<<<<

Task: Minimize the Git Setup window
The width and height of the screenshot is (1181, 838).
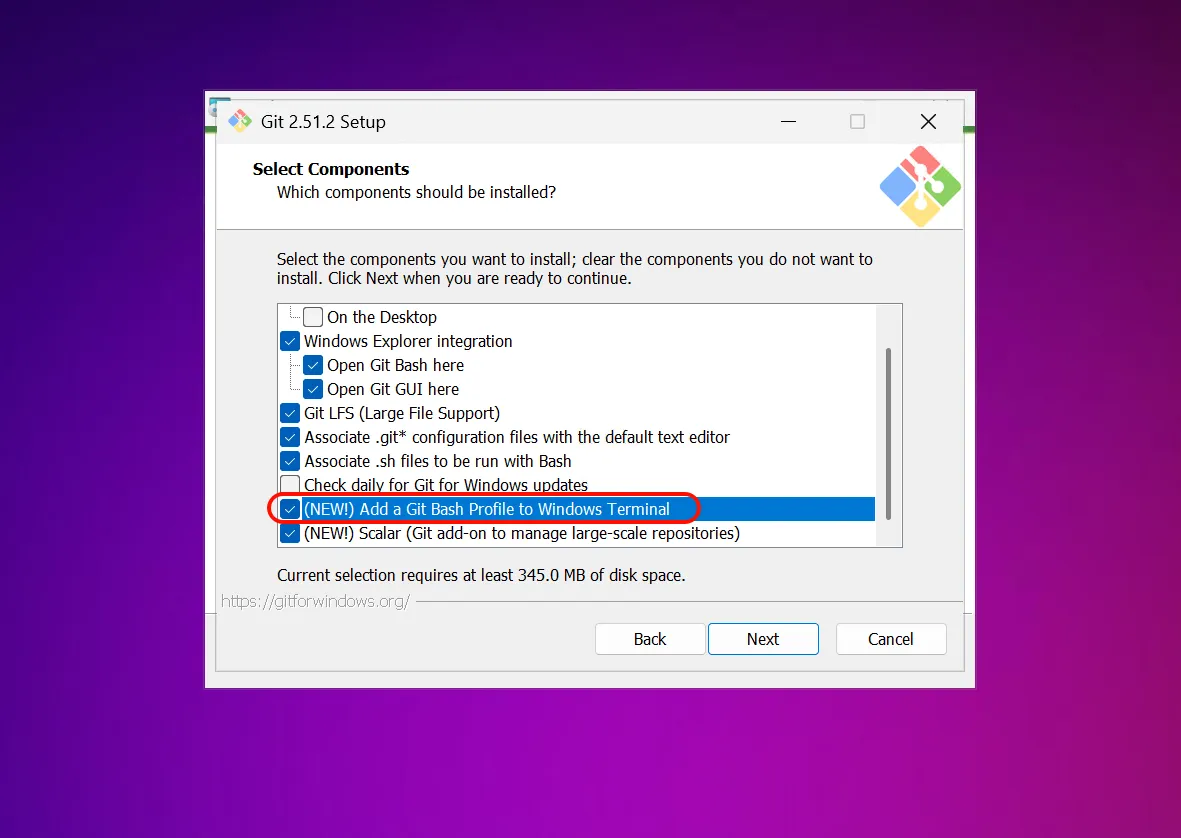Action: pyautogui.click(x=789, y=121)
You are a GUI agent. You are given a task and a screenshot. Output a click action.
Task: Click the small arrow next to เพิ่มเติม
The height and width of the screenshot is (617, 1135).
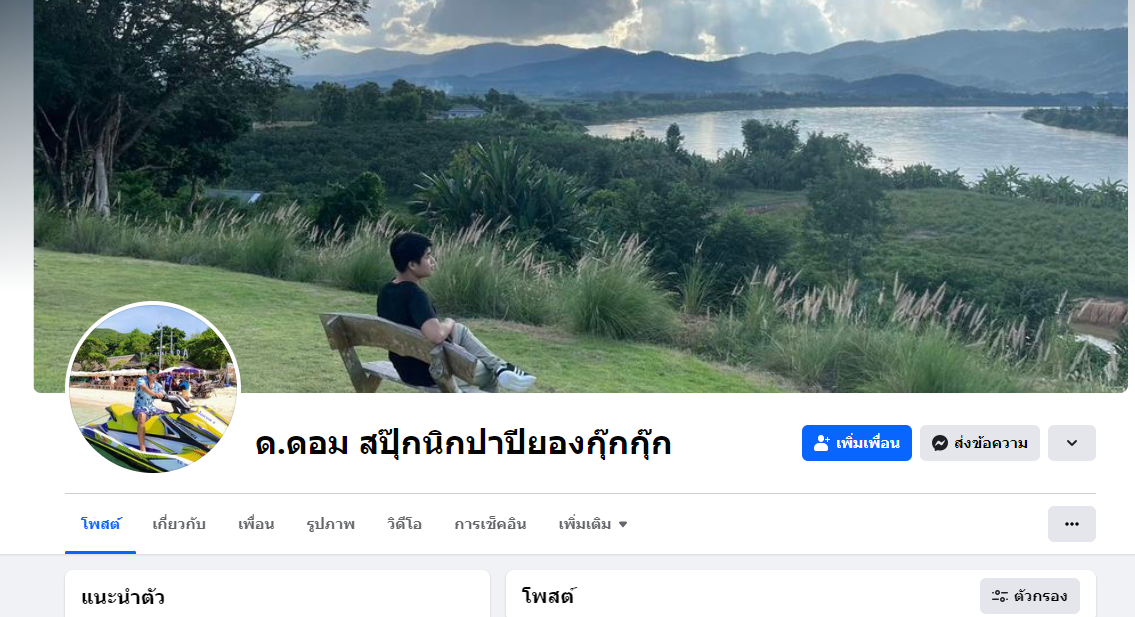623,524

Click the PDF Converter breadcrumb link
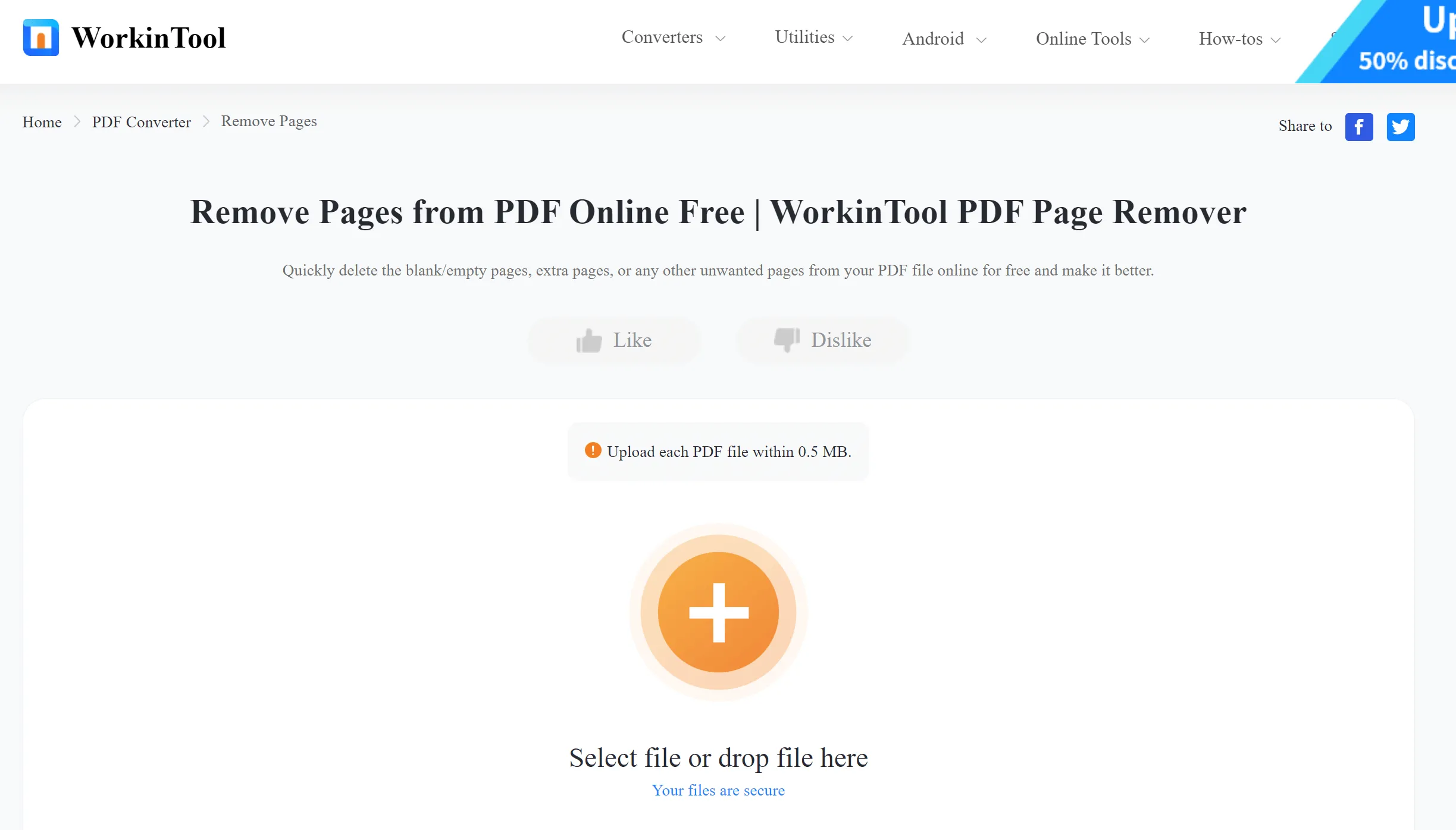pos(141,122)
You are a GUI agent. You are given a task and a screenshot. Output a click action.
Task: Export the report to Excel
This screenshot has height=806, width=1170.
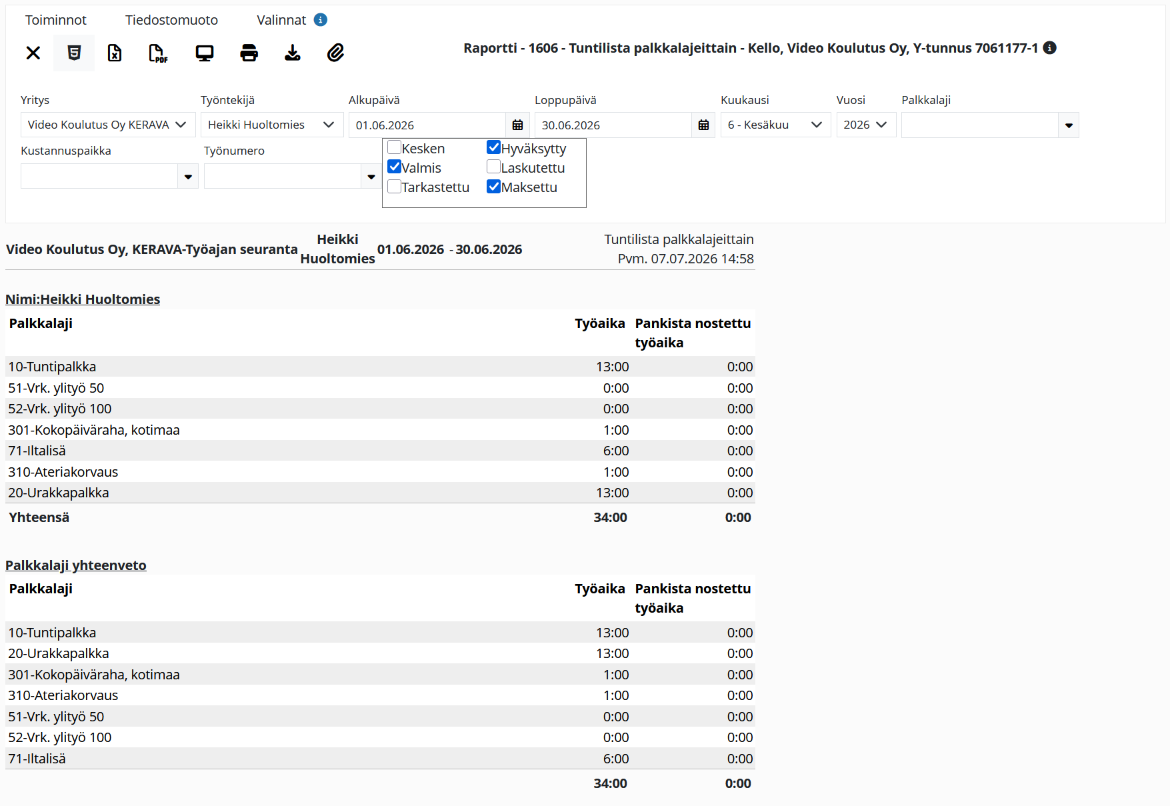pos(114,53)
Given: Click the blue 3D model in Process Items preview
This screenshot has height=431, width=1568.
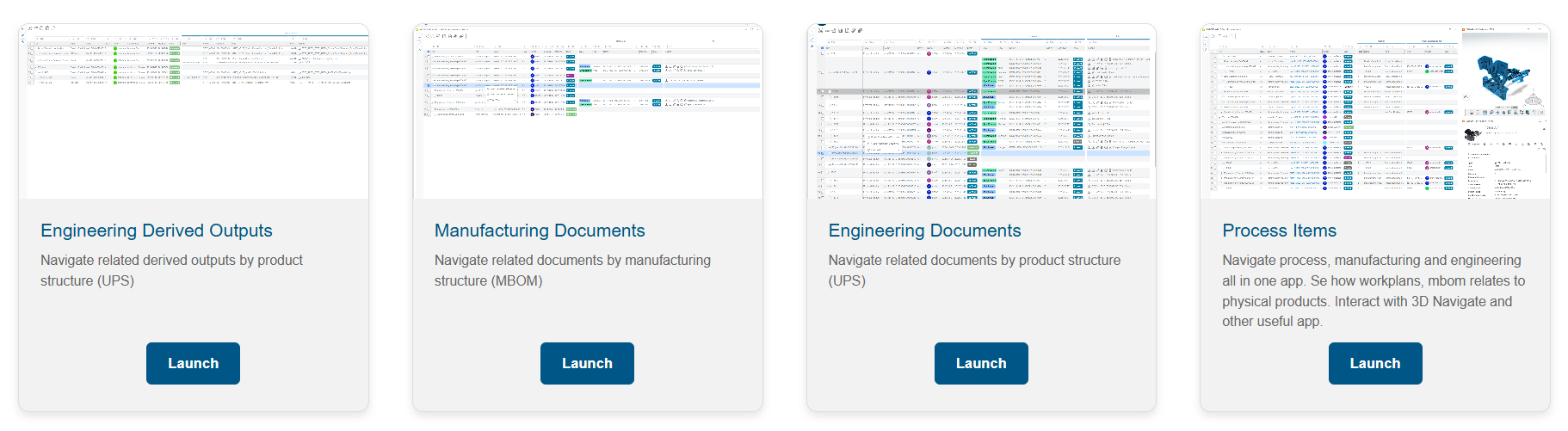Looking at the screenshot, I should point(1502,77).
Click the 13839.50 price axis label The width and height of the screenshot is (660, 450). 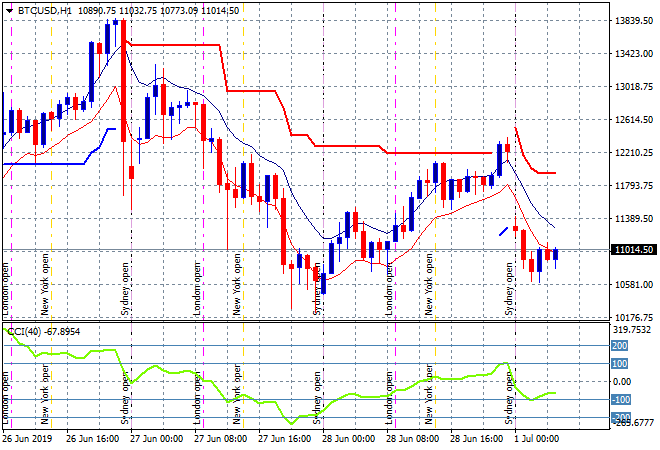633,20
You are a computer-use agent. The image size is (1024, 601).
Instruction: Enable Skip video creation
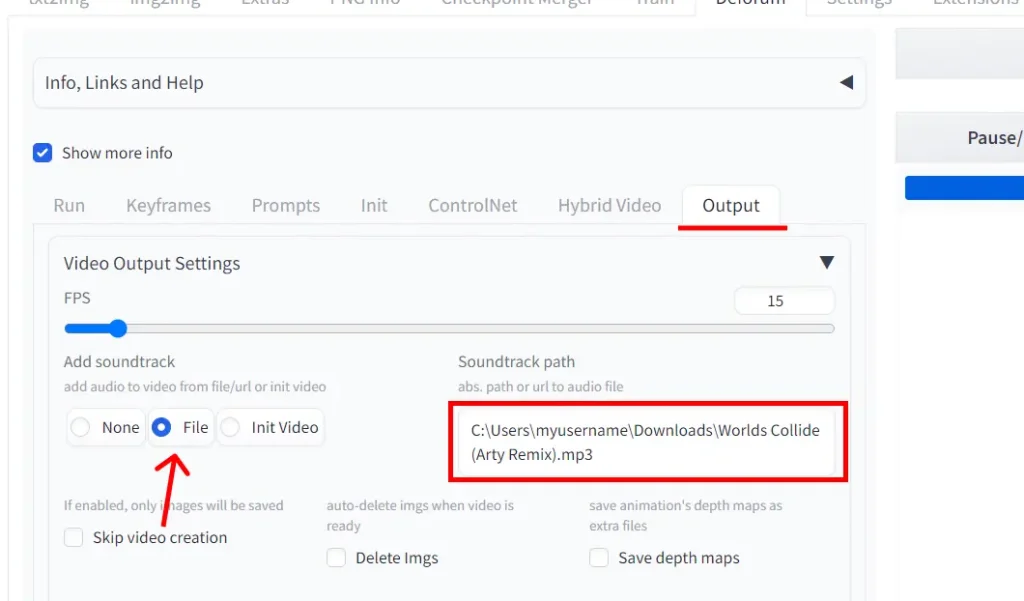pyautogui.click(x=74, y=538)
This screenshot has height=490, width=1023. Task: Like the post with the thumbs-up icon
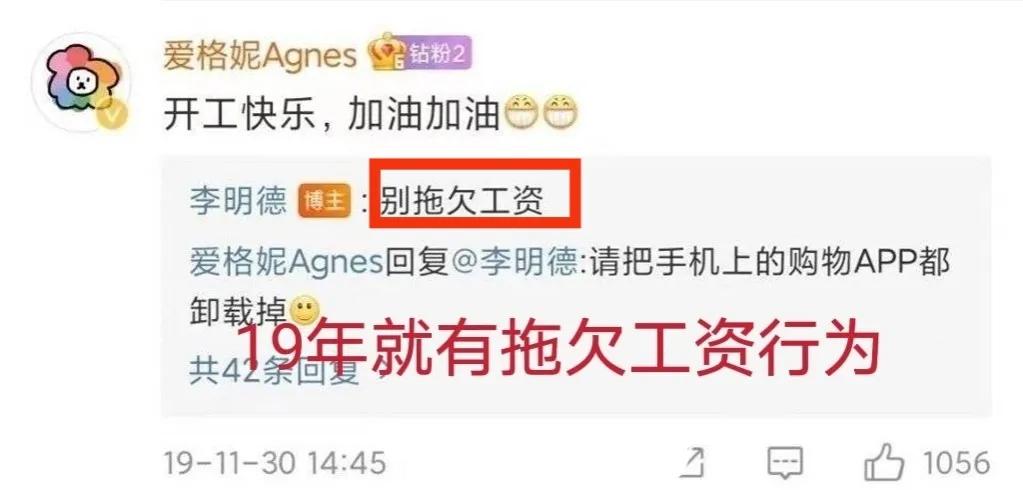(884, 462)
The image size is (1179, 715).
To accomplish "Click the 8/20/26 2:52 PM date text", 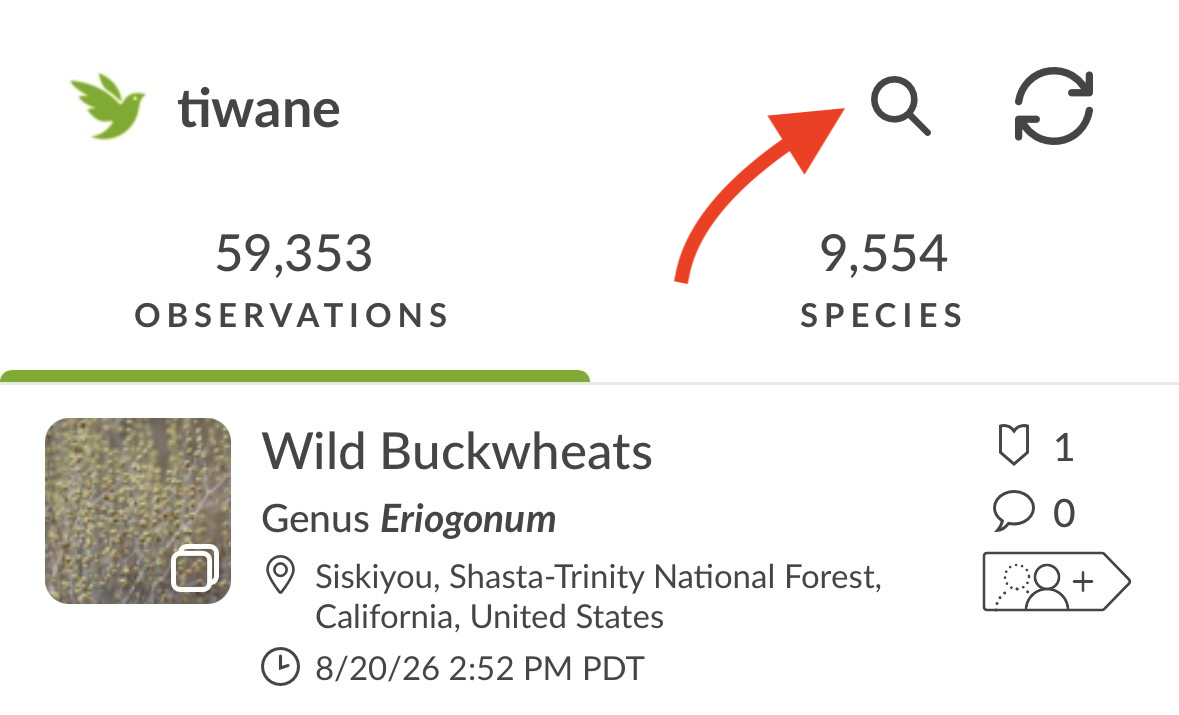I will (479, 668).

>>>>

◆ **Task**
Copy everything from the start of the records down through the line containing "pos(141,122)", replacing "screenshot" with "image" wherever it appears and changing nothing else. Leave the pictures out.

◆ **Exercise answer**
Task: Minimize the Git Setup window
The width and height of the image is (1181, 838).
Action: pyautogui.click(x=789, y=121)
You are a GUI agent. You are given a task and a image. Output a click action.
Task: Click the small arrow next to เพิ่มเติม
The height and width of the image is (617, 1135).
623,524

Click the PDF Converter breadcrumb link
pos(141,122)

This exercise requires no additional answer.